Readiness Of Navy And Marine Aircraft And Crews Is Improving, But It's Still Pretty Dismal

After enduring years of sequester and dubious funding priorities, Navy and USMC flying communities are slowly digging out of a deep, dark hole. 

USN

Vice Admiral DeWolf Miller, head of Naval Air Forces, spoke at a forum put on by Center for Strategic and International Studies this week and the readiness—or lack thereof—of the aircraft under his purview came up. Among a string of interesting details he disclosed during the talk was the fact that aircraft availability has improved from a horrific one-third of the fleet being mission capable at any given time to "about 50 percent on average." He went on to add that "we're still not where we want to be... We found the hole is a little bit deeper than we thought.”
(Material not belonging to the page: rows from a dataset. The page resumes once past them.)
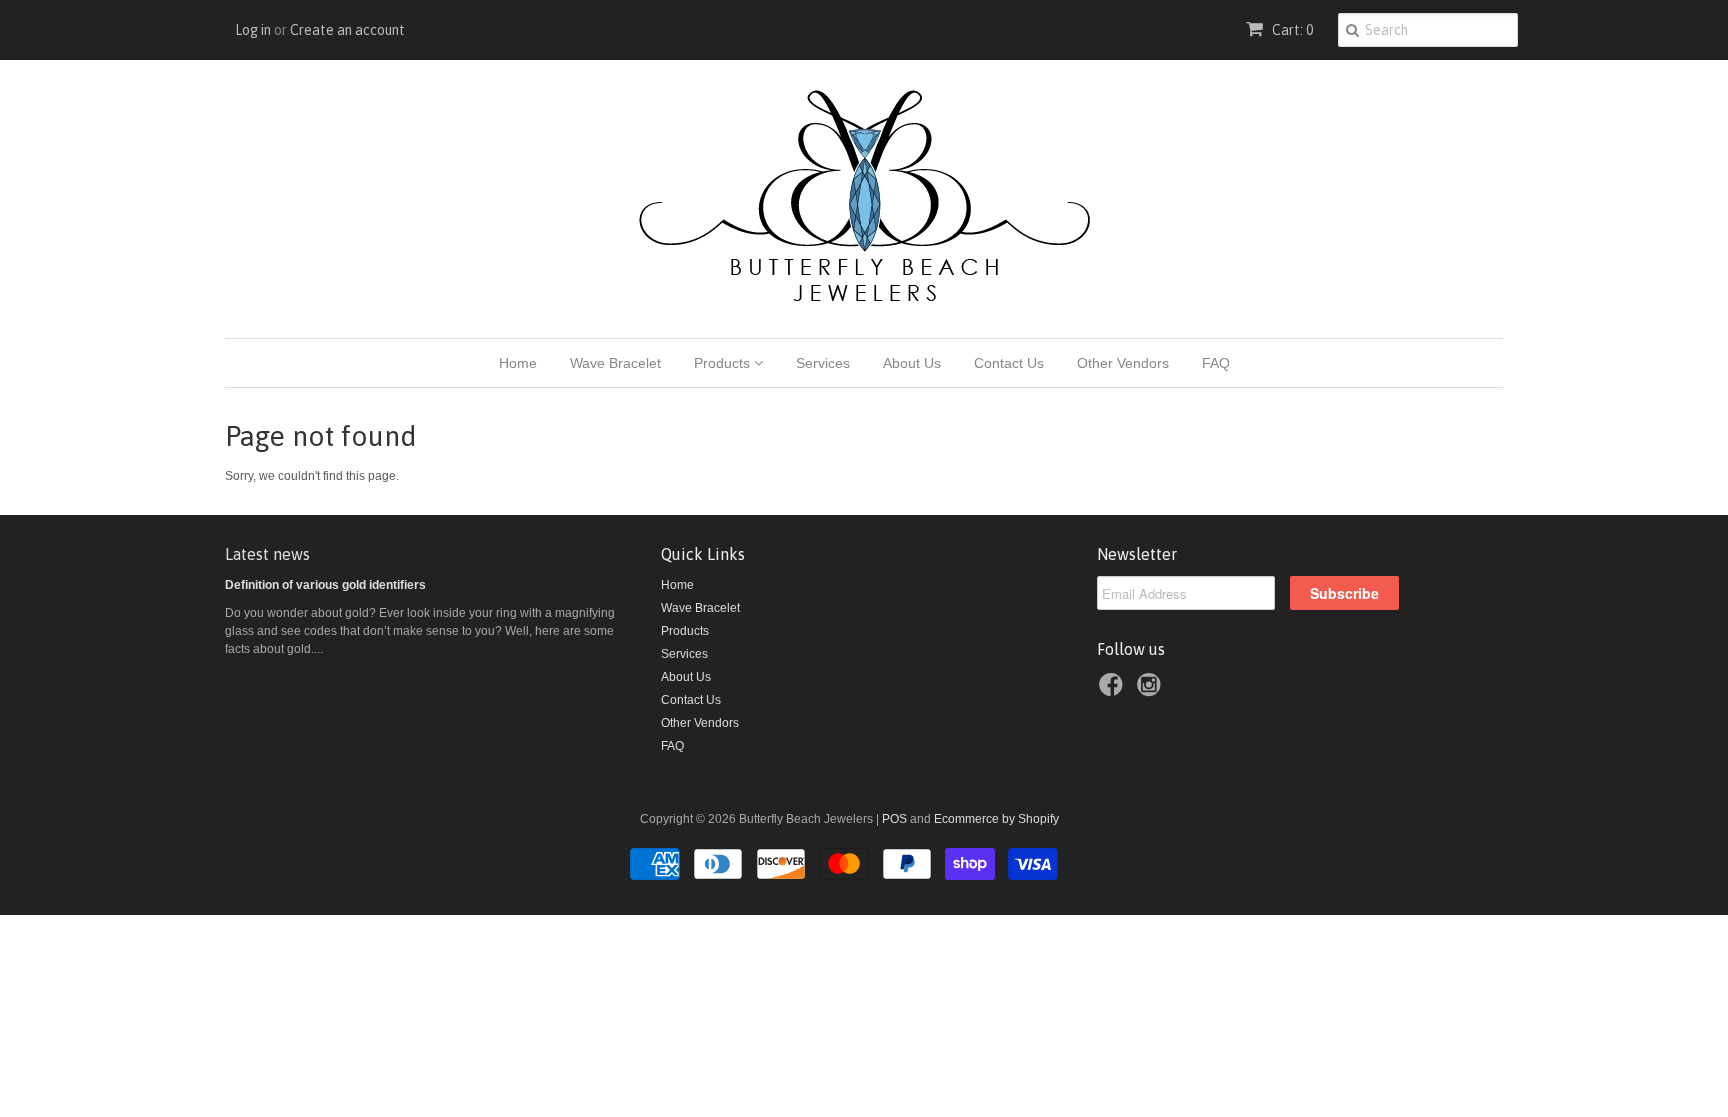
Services (823, 363)
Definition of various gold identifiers (325, 585)
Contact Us (1009, 363)
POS (894, 819)
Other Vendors (1123, 363)
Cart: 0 (1291, 30)
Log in (253, 30)
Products (724, 363)
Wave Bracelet (615, 363)
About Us (912, 363)
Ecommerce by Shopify (996, 819)
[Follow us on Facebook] (1114, 691)
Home (518, 363)
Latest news (267, 554)
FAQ (1216, 363)
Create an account (347, 30)
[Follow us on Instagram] (1152, 691)
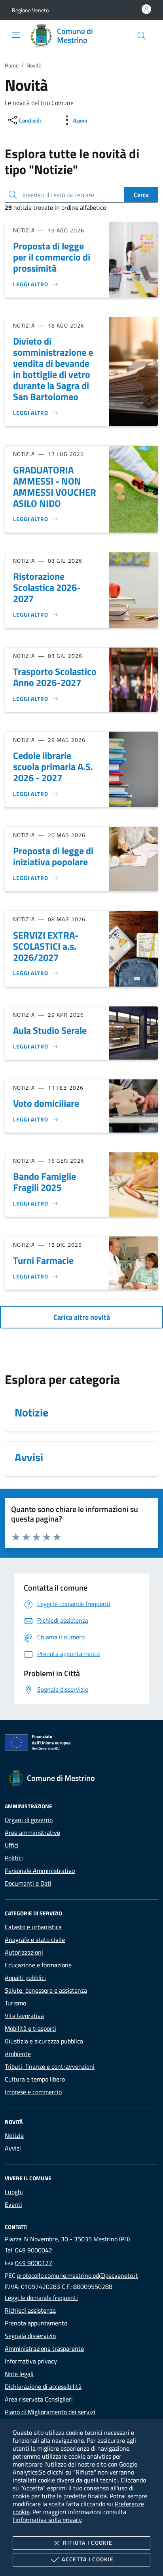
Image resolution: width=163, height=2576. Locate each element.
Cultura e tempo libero (35, 2079)
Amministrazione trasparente (44, 2348)
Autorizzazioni (24, 1952)
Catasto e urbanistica (33, 1927)
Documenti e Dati (28, 1883)
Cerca (141, 194)
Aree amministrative (32, 1832)
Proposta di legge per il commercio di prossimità (51, 257)
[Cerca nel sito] (141, 35)
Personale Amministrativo (40, 1870)
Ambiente (18, 2053)
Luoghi (14, 2191)
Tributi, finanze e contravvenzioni (50, 2066)
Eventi (13, 2204)
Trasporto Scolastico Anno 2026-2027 (55, 677)
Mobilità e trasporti (30, 2028)
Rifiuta (87, 2542)
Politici (14, 1858)
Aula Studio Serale (50, 1030)
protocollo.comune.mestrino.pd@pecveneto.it (77, 2275)
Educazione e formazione (38, 1965)
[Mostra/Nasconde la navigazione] (16, 35)
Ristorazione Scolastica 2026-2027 (47, 587)
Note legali (19, 2374)
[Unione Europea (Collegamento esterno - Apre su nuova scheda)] (81, 1744)
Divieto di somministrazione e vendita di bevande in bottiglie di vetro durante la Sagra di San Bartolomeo (53, 369)
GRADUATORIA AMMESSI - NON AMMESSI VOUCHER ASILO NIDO (54, 486)
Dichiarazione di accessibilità (43, 2386)
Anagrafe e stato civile (35, 1939)
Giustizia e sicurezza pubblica (44, 2041)
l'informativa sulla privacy (47, 2519)
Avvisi (13, 2148)
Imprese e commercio (33, 2092)
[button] (30, 10)
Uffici (12, 1845)
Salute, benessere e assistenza (46, 1990)
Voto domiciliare (46, 1103)
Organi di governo (29, 1820)
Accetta (88, 2559)
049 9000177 (33, 2262)
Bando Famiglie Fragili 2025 (44, 1181)
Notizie (14, 2135)
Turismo (15, 2003)
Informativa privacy (31, 2361)
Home (12, 65)
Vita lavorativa (24, 2015)
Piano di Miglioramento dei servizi (50, 2412)
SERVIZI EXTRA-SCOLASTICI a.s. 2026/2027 (46, 946)
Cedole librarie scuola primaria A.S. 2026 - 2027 (53, 766)
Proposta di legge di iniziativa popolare (53, 856)
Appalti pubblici (25, 1977)
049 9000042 (33, 2250)
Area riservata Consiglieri (39, 2399)
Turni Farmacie (43, 1260)
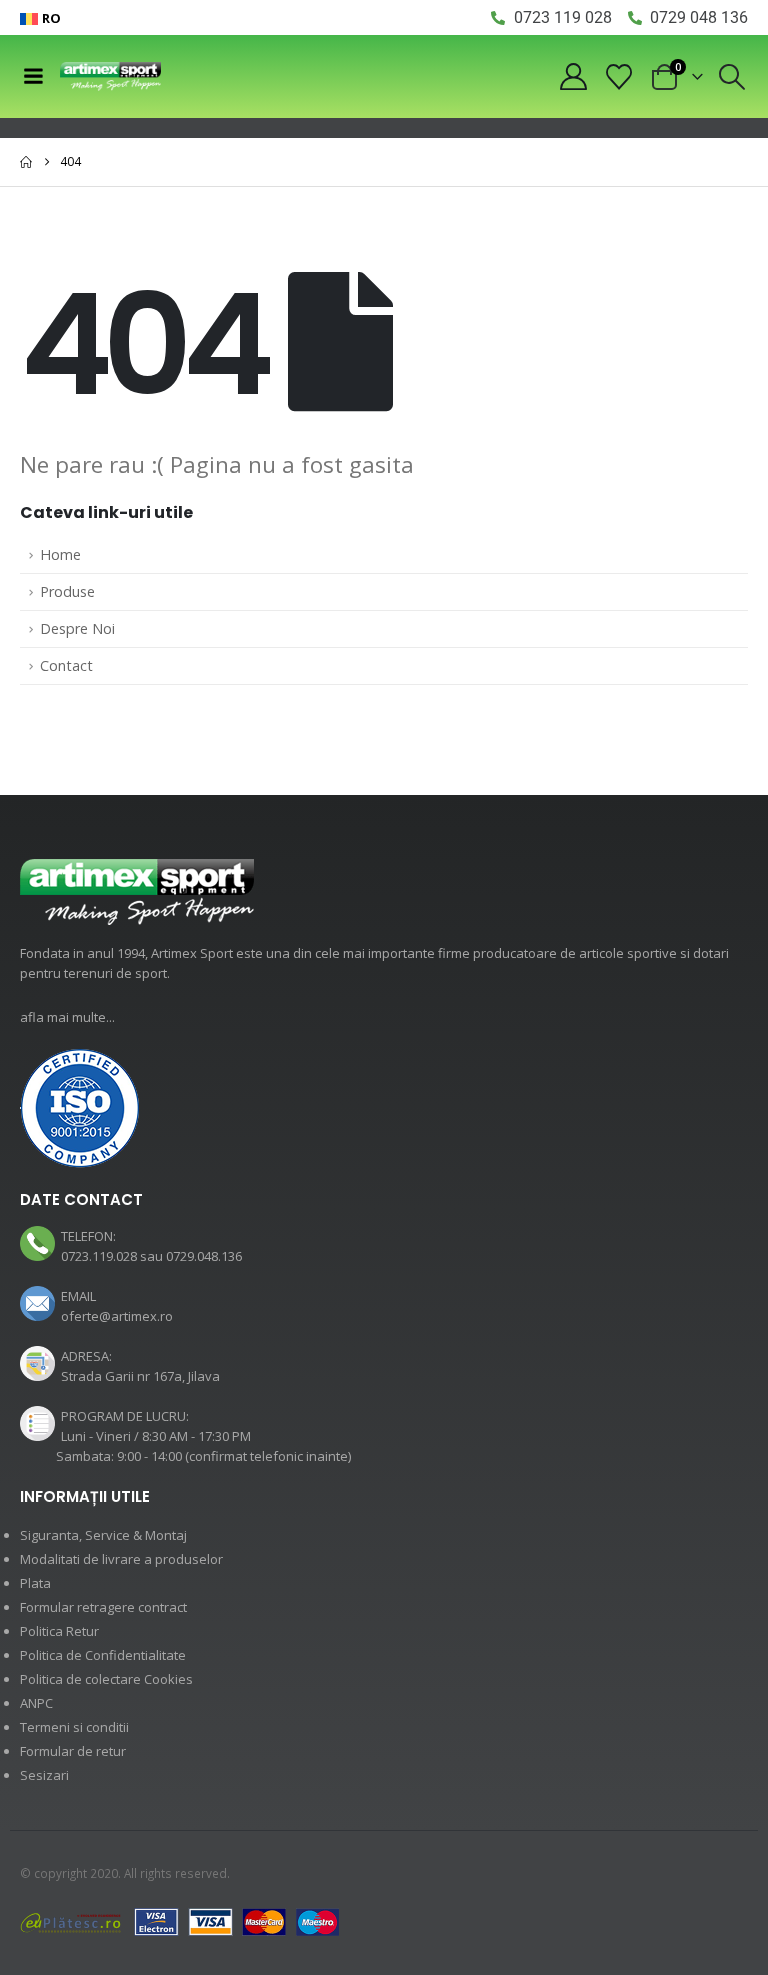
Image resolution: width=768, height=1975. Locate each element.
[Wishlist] (619, 77)
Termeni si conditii (74, 1727)
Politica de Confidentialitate (103, 1655)
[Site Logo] (110, 76)
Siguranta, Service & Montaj (103, 1535)
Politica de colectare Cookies (106, 1679)
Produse (67, 591)
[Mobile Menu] (33, 76)
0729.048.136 (204, 1256)
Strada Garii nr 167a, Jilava (140, 1376)
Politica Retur (59, 1631)
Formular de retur (73, 1751)
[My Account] (573, 76)
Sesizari (44, 1775)
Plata (35, 1583)
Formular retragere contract (103, 1607)
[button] (732, 77)
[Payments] (180, 1921)
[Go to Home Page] (26, 162)
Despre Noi (77, 628)
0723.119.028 (99, 1256)
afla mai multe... (67, 1017)
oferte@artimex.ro (117, 1316)
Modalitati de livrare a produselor (121, 1559)
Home (60, 554)
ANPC (36, 1703)
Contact (66, 665)
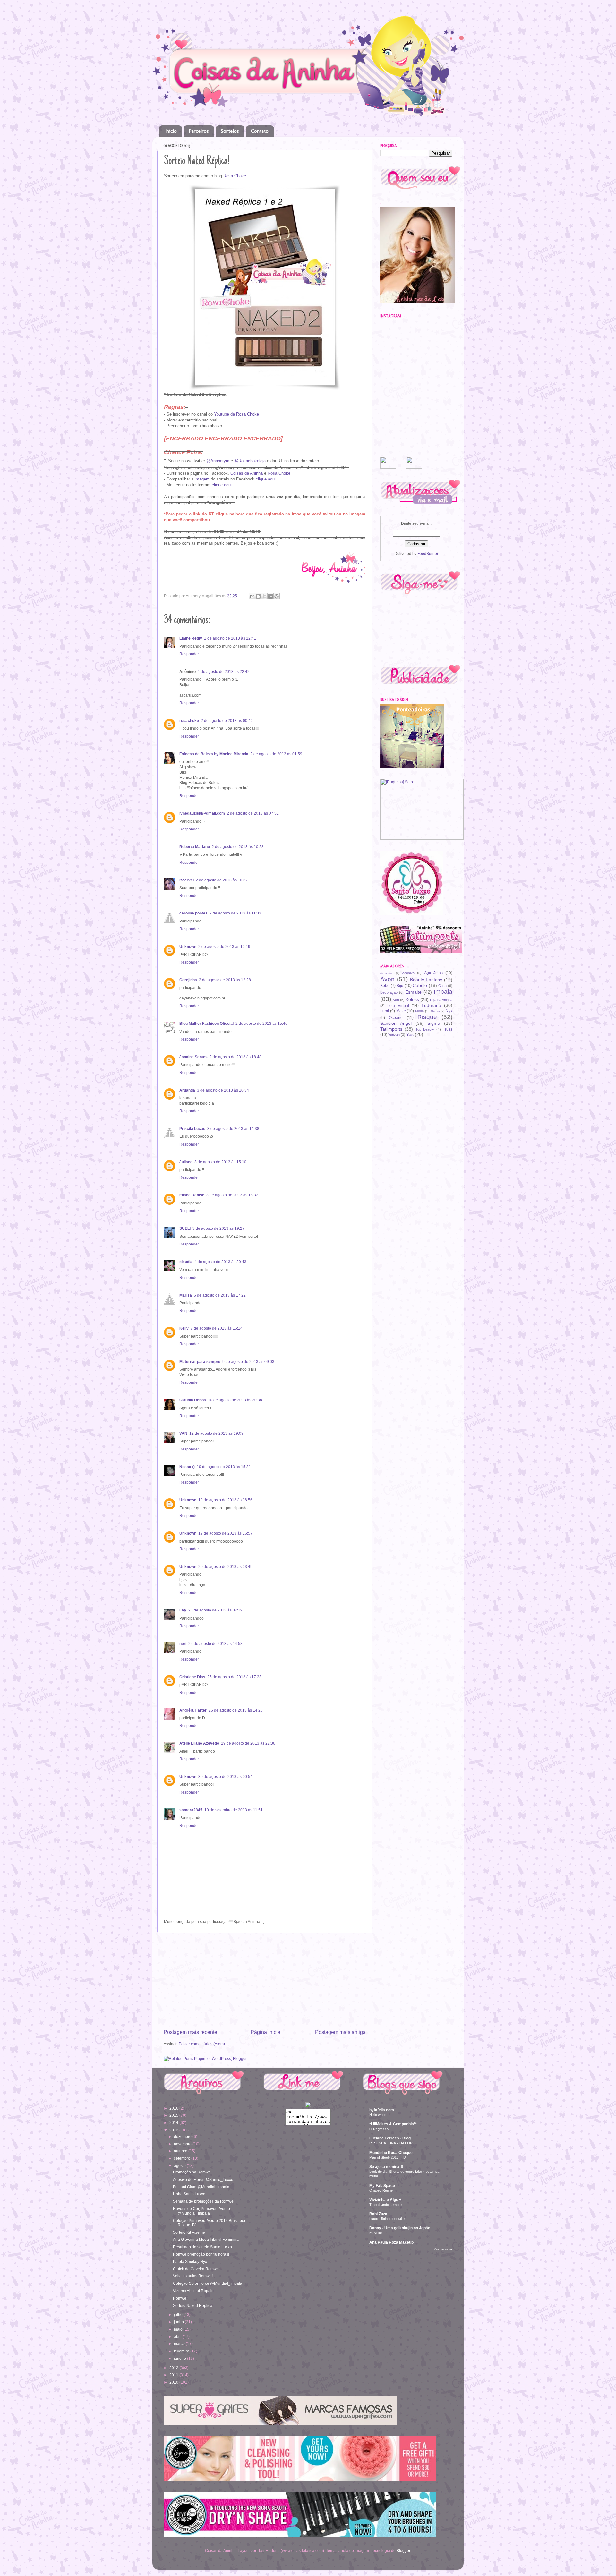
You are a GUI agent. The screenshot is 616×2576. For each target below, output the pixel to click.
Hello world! (378, 2115)
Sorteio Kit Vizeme (189, 2232)
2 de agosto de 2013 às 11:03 (235, 913)
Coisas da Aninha (246, 473)
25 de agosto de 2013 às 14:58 (215, 1643)
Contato (260, 131)
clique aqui (266, 479)
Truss (447, 1029)
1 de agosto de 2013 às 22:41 (230, 638)
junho (179, 2322)
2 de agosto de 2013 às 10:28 (238, 847)
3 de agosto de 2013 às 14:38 (233, 1128)
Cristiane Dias (192, 1677)
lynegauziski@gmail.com (202, 813)
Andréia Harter (193, 1710)
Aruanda (187, 1090)
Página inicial (266, 2032)
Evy (182, 1610)
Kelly (184, 1328)
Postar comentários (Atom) (202, 2044)
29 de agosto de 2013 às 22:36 (248, 1743)
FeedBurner (427, 553)
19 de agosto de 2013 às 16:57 (225, 1533)
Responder (189, 654)
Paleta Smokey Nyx (190, 2261)
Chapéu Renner (381, 2190)
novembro (183, 2144)
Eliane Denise (191, 1195)
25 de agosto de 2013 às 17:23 (234, 1677)
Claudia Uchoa (192, 1400)
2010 (174, 2382)
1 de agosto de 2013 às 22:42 (224, 671)
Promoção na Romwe (192, 2172)
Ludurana (431, 1005)
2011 (174, 2375)
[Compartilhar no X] (264, 596)
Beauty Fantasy (426, 979)
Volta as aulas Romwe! (193, 2276)
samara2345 (190, 1810)
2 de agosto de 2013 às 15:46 (261, 1023)
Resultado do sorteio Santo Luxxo (202, 2247)
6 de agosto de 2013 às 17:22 (220, 1295)
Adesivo (408, 973)
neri (182, 1643)
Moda (419, 1011)
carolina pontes (193, 913)
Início (171, 131)
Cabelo (420, 985)
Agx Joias (433, 973)
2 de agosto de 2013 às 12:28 (225, 980)
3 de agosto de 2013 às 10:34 (223, 1090)
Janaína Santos (193, 1057)
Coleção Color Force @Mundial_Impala (207, 2283)
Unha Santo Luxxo (189, 2194)
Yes (410, 1034)
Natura (435, 1011)
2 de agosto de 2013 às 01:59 (276, 754)
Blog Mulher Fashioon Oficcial (206, 1023)
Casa (442, 986)
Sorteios (230, 131)
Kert (396, 1000)
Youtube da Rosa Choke (236, 414)
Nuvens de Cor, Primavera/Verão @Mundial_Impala (201, 2210)
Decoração (389, 992)
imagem (202, 479)
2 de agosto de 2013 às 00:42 (227, 720)
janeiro (180, 2358)
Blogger (403, 2550)
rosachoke (189, 720)
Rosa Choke (234, 176)
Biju (400, 985)
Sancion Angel (396, 1023)
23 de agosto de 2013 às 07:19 (215, 1610)
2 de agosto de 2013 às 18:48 (235, 1057)
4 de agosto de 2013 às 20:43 (220, 1262)
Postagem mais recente (190, 2032)
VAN (183, 1433)
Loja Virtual (398, 1005)
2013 (174, 2130)
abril (178, 2336)
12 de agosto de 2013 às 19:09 (216, 1433)
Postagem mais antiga (340, 2032)
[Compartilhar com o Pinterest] (276, 596)
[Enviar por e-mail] (252, 596)
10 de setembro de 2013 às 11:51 (233, 1810)
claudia (186, 1262)
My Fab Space (382, 2185)
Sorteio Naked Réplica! (193, 2305)
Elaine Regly (190, 638)
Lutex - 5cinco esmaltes (387, 2219)
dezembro (183, 2136)
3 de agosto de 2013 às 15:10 (220, 1162)
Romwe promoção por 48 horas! (201, 2254)
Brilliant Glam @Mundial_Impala (201, 2187)
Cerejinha (188, 980)
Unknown (187, 946)
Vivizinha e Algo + (385, 2200)
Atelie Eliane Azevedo (199, 1743)
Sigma (433, 1023)
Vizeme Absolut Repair (193, 2291)
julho (179, 2314)
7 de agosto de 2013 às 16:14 (217, 1328)
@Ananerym (217, 460)
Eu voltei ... (377, 2233)
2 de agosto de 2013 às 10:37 (222, 880)
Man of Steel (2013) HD (387, 2157)
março (180, 2344)
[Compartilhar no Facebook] (270, 596)
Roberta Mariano (194, 847)
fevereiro (182, 2351)
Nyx (449, 1011)
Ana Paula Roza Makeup (391, 2242)
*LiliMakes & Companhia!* (393, 2124)
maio (179, 2329)
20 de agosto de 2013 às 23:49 (225, 1566)
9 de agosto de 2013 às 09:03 (248, 1361)
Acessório (386, 973)
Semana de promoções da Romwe (203, 2201)
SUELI (185, 1228)
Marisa (185, 1295)
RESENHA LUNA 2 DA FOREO (393, 2143)
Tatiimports (391, 1029)
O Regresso (379, 2129)
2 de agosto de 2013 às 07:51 (253, 813)
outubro (181, 2151)
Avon (387, 979)
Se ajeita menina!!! (386, 2166)
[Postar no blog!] (258, 596)
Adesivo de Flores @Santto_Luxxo (203, 2179)
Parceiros (199, 131)
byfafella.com (381, 2110)
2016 (174, 2108)
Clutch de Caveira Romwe (196, 2269)
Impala (443, 991)
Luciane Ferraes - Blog (390, 2138)
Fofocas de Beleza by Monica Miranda (213, 754)
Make (401, 1011)
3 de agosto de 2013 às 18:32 (232, 1195)
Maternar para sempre (199, 1361)
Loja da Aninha (441, 1000)
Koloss (412, 999)
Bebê (384, 985)
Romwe (179, 2298)
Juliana (186, 1162)
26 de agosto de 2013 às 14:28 (236, 1710)
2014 (174, 2123)
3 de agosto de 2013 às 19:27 (218, 1228)
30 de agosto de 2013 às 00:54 (225, 1776)
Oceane (396, 1018)
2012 (174, 2368)
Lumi (384, 1011)
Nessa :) (187, 1467)
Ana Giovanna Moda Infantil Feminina (206, 2239)
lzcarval (186, 880)
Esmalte (413, 992)
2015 (174, 2115)
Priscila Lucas (192, 1128)
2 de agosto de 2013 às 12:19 (224, 946)
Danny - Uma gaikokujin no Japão (399, 2228)
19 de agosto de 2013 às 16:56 (225, 1500)
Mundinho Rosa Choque (391, 2152)
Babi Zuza (378, 2214)
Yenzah (394, 1035)
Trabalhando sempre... (387, 2204)
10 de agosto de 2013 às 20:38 (235, 1400)
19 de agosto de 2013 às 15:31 (224, 1467)
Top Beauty (424, 1029)
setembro (182, 2158)
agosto (180, 2166)
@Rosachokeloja (250, 460)
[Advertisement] (265, 1981)
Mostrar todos (443, 2249)
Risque (427, 1017)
You can compare this general number to those of various USAF aircraft here

The Navy, and especially the Marine Corps, let their readiness atrophy on an alarming scale during sequester, prioritizing modernization over the health of the total force and its ability to fight on short notice. Since Mattis stepped into the position as Defense Secretary under President Trump, a high priority has been placed on reversing this alarming trend. Of course, actually doing so was largely helped by Congress passing the fattest defense budgets the services had seen in years. 

As the admiral alludes to, the good news is that things are improving, but spinning up depot capacity, filling out the spare parts bin, and filling empty maintenance billets isn't something that just happens overnight. The Navy's greater plan to give many of its Legacy Hornets to the USMC and take the remainder out of front-line service—which is made possible by the service's move to purchase additional Super Hornets, among a series of other measures—will continue to help with the cause. 

Seapower, which originally posted the Admiral's remarks, as well as those made by Marine Lieutenant General Steven Rudder, the Deputy Commandant for Aviation, included some interesting metrics in their piece. Here are the highlights:

  • 260 airplanes are ready on average, 341 are needed.
  • USMC pilots averaged 13.5 hours per month in fiscal year 2016. 15.4 hours in fiscal year 2017 and 17.9 hours in fiscal year 2018.
  • The USMC has 33 operational F-35Bs. 22 are forward deployed in Asia and in the Central Command area of operations.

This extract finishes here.